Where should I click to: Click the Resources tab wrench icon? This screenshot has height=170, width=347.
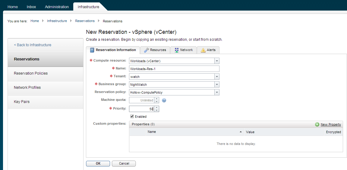[x=146, y=50]
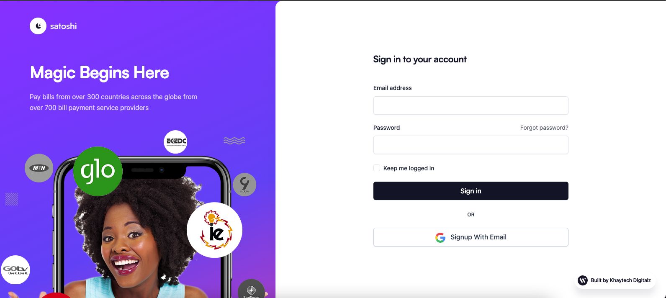Click the GOtv logo circle
The width and height of the screenshot is (666, 298).
15,270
::::
> **Directions**: Each entry above must be restated word for word; the pictures stay out of the copy.

> **Your response**:
Where should I click to: Click the Resources tab wrench icon? This screenshot has height=170, width=347.
[x=146, y=50]
Click the GOtv logo circle
The width and height of the screenshot is (666, 298).
15,270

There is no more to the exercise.